## BEGIN Listed entries
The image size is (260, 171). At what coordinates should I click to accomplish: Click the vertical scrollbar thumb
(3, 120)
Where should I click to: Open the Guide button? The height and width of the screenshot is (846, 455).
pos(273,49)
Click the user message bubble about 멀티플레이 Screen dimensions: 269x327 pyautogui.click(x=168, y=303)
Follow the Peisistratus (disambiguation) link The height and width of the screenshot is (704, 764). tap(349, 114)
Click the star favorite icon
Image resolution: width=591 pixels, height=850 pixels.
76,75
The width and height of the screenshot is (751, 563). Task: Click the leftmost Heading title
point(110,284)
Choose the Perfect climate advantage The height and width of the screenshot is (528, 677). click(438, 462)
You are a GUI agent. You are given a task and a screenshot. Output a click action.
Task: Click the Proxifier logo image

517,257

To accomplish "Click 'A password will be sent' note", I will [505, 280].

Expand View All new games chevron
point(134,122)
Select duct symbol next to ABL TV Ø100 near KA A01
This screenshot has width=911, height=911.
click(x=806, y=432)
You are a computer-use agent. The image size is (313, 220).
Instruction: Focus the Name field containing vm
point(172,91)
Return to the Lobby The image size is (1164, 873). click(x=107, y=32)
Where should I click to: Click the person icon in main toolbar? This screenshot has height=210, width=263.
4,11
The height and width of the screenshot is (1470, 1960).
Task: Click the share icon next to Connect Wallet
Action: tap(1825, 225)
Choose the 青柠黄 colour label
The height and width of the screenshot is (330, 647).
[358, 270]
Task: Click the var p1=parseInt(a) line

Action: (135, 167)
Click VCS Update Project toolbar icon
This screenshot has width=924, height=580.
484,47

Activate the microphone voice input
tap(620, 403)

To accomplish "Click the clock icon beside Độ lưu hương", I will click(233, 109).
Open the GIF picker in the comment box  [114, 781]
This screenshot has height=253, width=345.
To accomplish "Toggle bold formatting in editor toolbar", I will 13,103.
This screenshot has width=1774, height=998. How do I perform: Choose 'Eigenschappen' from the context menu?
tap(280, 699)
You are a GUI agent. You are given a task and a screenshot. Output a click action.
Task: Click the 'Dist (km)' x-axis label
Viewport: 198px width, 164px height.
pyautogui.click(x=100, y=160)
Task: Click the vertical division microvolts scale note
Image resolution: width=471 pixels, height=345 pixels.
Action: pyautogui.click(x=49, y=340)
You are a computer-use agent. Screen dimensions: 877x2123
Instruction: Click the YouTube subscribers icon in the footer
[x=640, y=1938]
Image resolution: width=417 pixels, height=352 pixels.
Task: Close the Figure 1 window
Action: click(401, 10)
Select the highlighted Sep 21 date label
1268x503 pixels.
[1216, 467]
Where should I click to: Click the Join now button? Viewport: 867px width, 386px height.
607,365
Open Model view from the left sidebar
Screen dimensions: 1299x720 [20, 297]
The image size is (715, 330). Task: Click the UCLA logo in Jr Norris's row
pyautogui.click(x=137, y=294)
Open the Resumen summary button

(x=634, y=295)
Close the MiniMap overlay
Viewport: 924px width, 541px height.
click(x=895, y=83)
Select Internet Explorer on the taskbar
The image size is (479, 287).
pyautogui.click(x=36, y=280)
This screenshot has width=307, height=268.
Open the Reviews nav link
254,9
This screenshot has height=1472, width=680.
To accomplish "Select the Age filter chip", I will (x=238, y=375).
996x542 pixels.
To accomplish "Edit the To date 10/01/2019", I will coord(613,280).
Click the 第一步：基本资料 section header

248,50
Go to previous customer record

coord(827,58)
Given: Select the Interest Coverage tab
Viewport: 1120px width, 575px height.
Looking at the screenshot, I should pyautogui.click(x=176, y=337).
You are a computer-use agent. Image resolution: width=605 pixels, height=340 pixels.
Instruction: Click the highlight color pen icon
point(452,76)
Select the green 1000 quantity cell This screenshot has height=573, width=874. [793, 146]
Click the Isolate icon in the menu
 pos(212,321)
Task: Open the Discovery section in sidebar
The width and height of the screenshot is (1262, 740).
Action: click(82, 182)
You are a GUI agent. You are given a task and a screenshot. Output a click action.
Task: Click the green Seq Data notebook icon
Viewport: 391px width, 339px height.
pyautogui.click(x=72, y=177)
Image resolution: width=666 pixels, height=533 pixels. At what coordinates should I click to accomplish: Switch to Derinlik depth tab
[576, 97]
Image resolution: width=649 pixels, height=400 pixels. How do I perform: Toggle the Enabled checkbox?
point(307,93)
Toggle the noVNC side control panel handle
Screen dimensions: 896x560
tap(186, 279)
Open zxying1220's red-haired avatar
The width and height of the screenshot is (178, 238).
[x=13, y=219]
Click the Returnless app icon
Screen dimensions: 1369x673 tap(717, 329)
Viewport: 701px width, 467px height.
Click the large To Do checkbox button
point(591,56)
## END Listed entries
### Instructions for the task
Rewrite the data above in full, putting "screen agent" wherever "GUI agent" appears and leaving everything else unchanged.

### Solved problem
The image size is (260, 171). At what coordinates should I click to accomplish: Click the vertical scrollbar thumb
(3, 120)
Where should I click to: Open the Guide button? The height and width of the screenshot is (846, 455).
pos(273,49)
Click the user message bubble about 멀티플레이 Screen dimensions: 269x327 pyautogui.click(x=168, y=303)
Follow the Peisistratus (disambiguation) link The height and width of the screenshot is (704, 764). tap(349, 114)
Click the star favorite icon
Image resolution: width=591 pixels, height=850 pixels.
76,75
The width and height of the screenshot is (751, 563). Task: Click the leftmost Heading title
point(110,284)
Choose the Perfect climate advantage The height and width of the screenshot is (528, 677). click(438, 462)
You are a screen agent. You are given a task and a screenshot. Output a click action.
Task: Click the Proxifier logo image

517,257

To accomplish "Click 'A password will be sent' note", I will [505, 280].

Expand View All new games chevron
point(134,122)
Select duct symbol next to ABL TV Ø100 near KA A01
This screenshot has width=911, height=911.
click(x=806, y=432)
You are a computer-use agent. The image size is (313, 220).
Instruction: Focus the Name field containing vm
point(172,91)
Return to the Lobby The image size is (1164, 873). click(x=107, y=32)
Where should I click to: Click the person icon in main toolbar? This screenshot has height=210, width=263.
4,11
The height and width of the screenshot is (1470, 1960).
Task: Click the share icon next to Connect Wallet
Action: tap(1825, 225)
Choose the 青柠黄 colour label
The height and width of the screenshot is (330, 647).
[358, 270]
Task: Click the var p1=parseInt(a) line

Action: (135, 167)
Click VCS Update Project toolbar icon
This screenshot has width=924, height=580.
484,47

Activate the microphone voice input
tap(620, 403)

To accomplish "Click the clock icon beside Độ lưu hương", I will click(233, 109).
Open the GIF picker in the comment box  [114, 781]
This screenshot has height=253, width=345.
To accomplish "Toggle bold formatting in editor toolbar", I will 13,103.
This screenshot has width=1774, height=998. How do I perform: Choose 'Eigenschappen' from the context menu?
tap(280, 699)
You are a screen agent. You are given a task and a screenshot. Output a click action.
Task: Click the 'Dist (km)' x-axis label
Viewport: 198px width, 164px height.
pyautogui.click(x=100, y=160)
Task: Click the vertical division microvolts scale note
Image resolution: width=471 pixels, height=345 pixels.
Action: pyautogui.click(x=49, y=340)
You are a computer-use agent. Screen dimensions: 877x2123
Instruction: Click the YouTube subscribers icon in the footer
[x=640, y=1938]
Image resolution: width=417 pixels, height=352 pixels.
Task: Close the Figure 1 window
Action: click(401, 10)
Select the highlighted Sep 21 date label
1268x503 pixels.
[1216, 467]
Where should I click to: Click the Join now button? Viewport: 867px width, 386px height.
607,365
Open Model view from the left sidebar
Screen dimensions: 1299x720 [20, 297]
The image size is (715, 330). Task: Click the UCLA logo in Jr Norris's row
pyautogui.click(x=137, y=294)
Open the Resumen summary button

(x=634, y=295)
Close the MiniMap overlay
Viewport: 924px width, 541px height.
click(x=895, y=83)
Select Internet Explorer on the taskbar
The image size is (479, 287).
pyautogui.click(x=36, y=280)
This screenshot has width=307, height=268.
Open the Reviews nav link
254,9
This screenshot has height=1472, width=680.
To accomplish "Select the Age filter chip", I will (x=238, y=375).
996x542 pixels.
To accomplish "Edit the To date 10/01/2019", I will coord(613,280).
Click the 第一步：基本资料 section header

248,50
Go to previous customer record

coord(827,58)
Given: Select the Interest Coverage tab
Viewport: 1120px width, 575px height.
Looking at the screenshot, I should pyautogui.click(x=176, y=337).
You are a computer-use agent. Image resolution: width=605 pixels, height=340 pixels.
Instruction: Click the highlight color pen icon
point(452,76)
Select the green 1000 quantity cell This screenshot has height=573, width=874. [793, 146]
Click the Isolate icon in the menu
 pos(212,321)
Task: Open the Discovery section in sidebar
The width and height of the screenshot is (1262, 740).
Action: click(82, 182)
You are a screen agent. You are given a task and a screenshot. Output a click action.
Task: Click the green Seq Data notebook icon
Viewport: 391px width, 339px height.
pyautogui.click(x=72, y=177)
Image resolution: width=666 pixels, height=533 pixels. At what coordinates should I click to accomplish: Switch to Derinlik depth tab
[576, 97]
Image resolution: width=649 pixels, height=400 pixels. How do I perform: Toggle the Enabled checkbox?
point(307,93)
Toggle the noVNC side control panel handle
Screen dimensions: 896x560
tap(186, 279)
Open zxying1220's red-haired avatar
The width and height of the screenshot is (178, 238).
[x=13, y=219]
Click the Returnless app icon
Screen dimensions: 1369x673 tap(717, 329)
Viewport: 701px width, 467px height.
Click the large To Do checkbox button
point(591,56)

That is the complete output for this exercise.